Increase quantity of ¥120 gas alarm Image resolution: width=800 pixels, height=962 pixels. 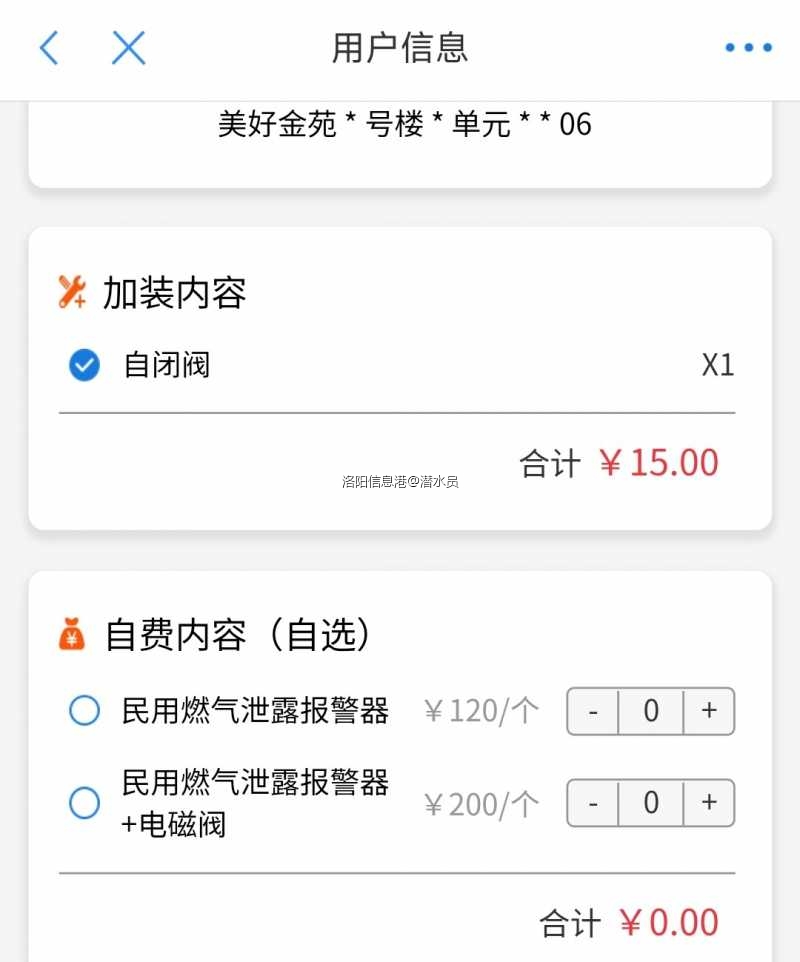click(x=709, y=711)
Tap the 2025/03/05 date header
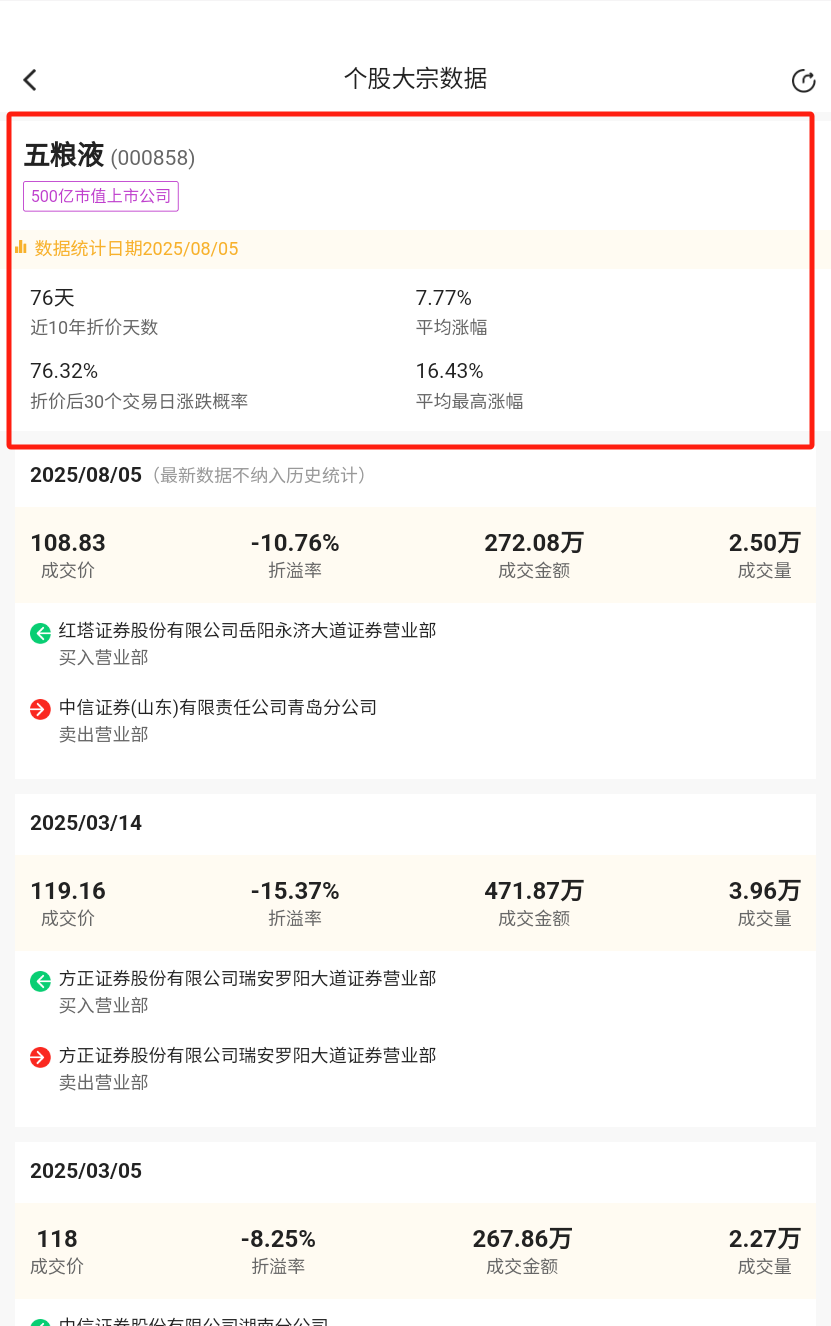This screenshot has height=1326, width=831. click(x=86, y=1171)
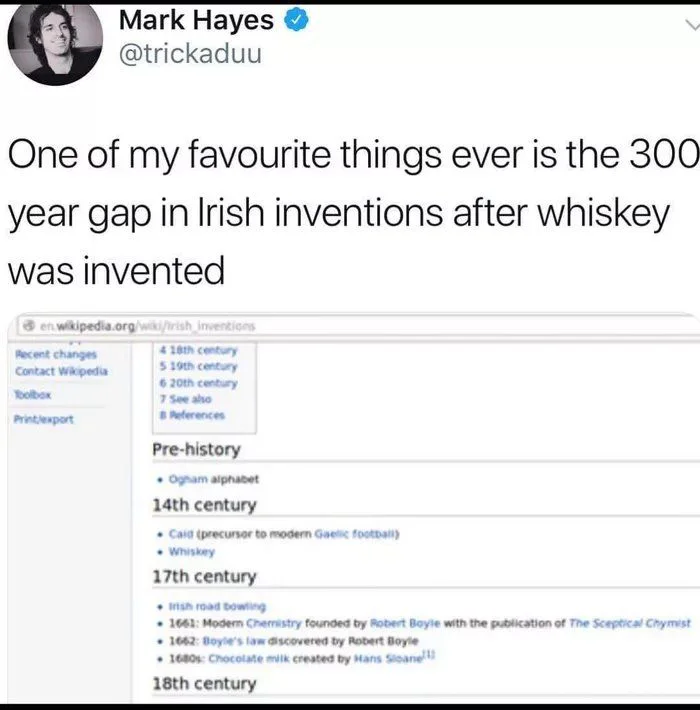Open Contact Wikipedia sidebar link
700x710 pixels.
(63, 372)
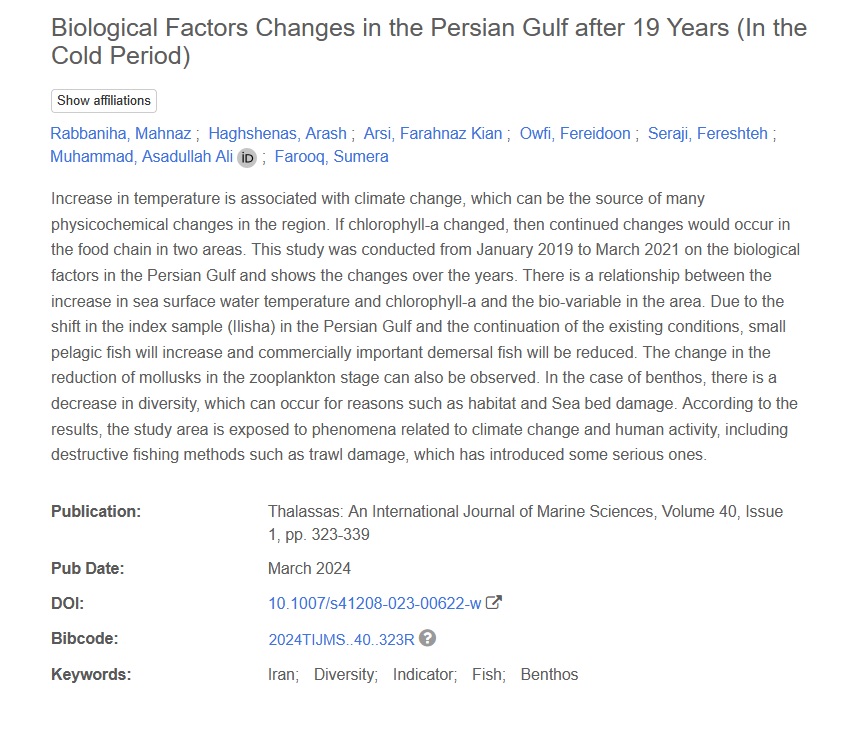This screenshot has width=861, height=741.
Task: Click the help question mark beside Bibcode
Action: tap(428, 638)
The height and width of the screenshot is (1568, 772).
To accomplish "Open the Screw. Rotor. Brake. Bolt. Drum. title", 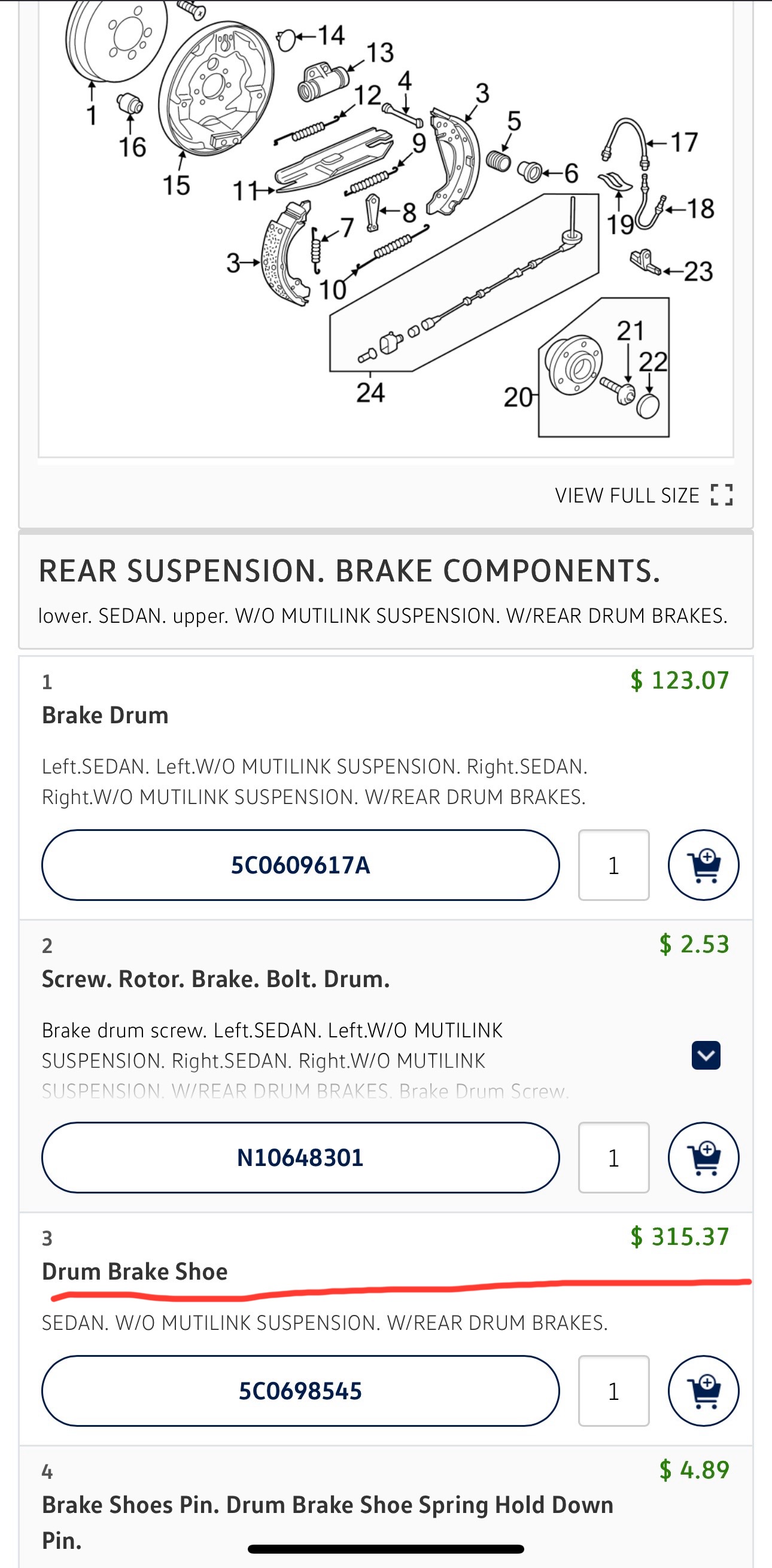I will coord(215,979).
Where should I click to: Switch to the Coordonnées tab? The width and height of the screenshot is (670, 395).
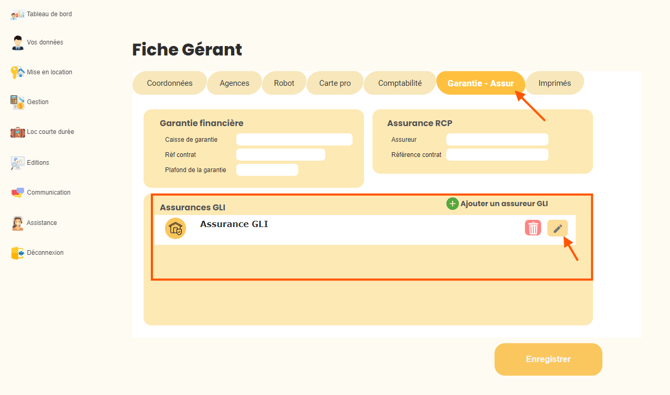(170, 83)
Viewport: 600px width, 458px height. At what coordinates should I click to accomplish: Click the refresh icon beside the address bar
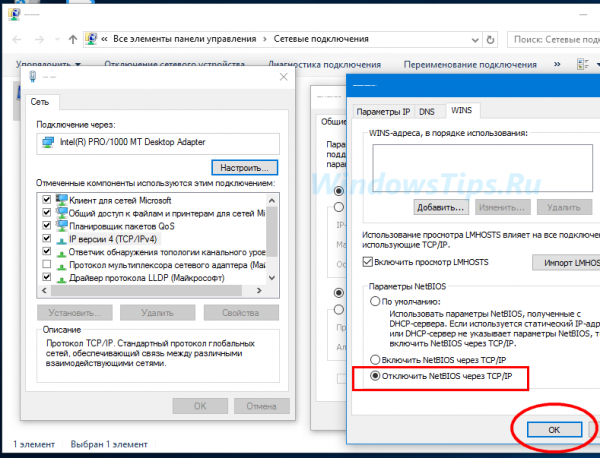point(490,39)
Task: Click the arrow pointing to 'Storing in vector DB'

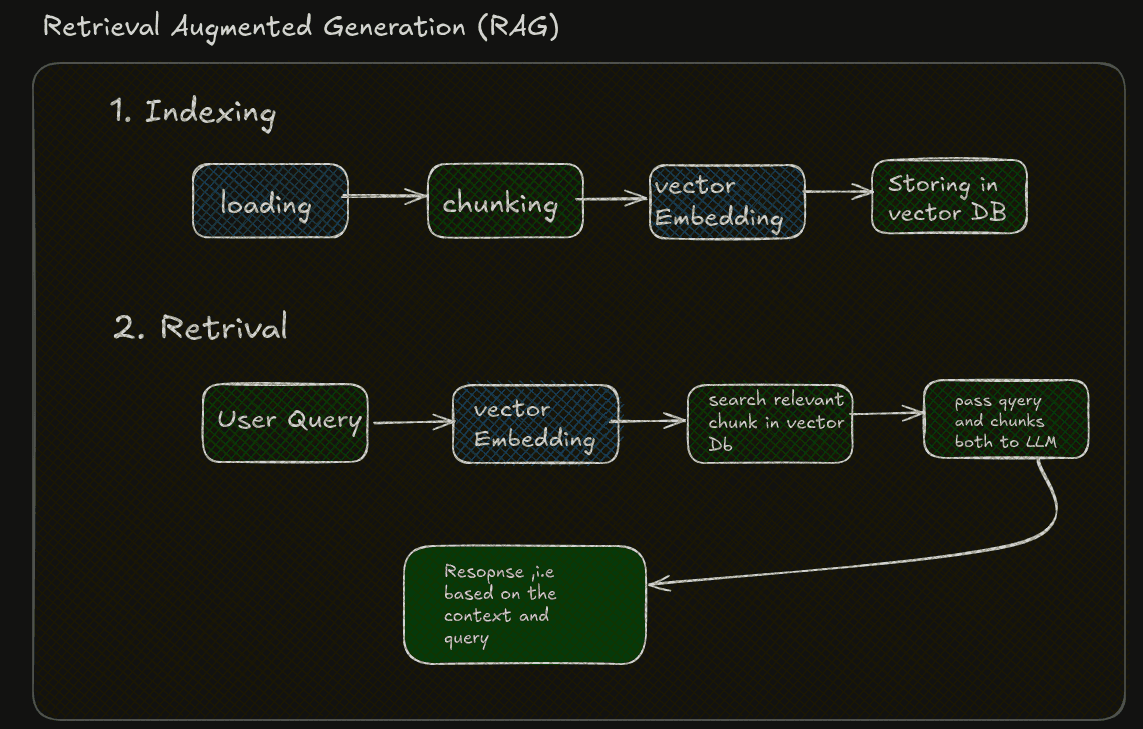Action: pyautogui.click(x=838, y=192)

■ ■ ■ ■ ■ ■ ■

> _ASSIGNMENT_:
Exactly repeat every line from the line that includes "Where should I" to the end of the listing, and nothing else, leaving pictures out.

> _WRITTEN RESPONSE_:
Where should I click to: Switch to the Coordonnées tab? The width and height of the screenshot is (670, 395).
(170, 83)
Viewport: 600px width, 458px height. At what coordinates should I click to accomplish: Click the refresh icon beside the address bar
point(490,39)
Task: Click the arrow pointing to 'Storing in vector DB'

Action: pyautogui.click(x=838, y=192)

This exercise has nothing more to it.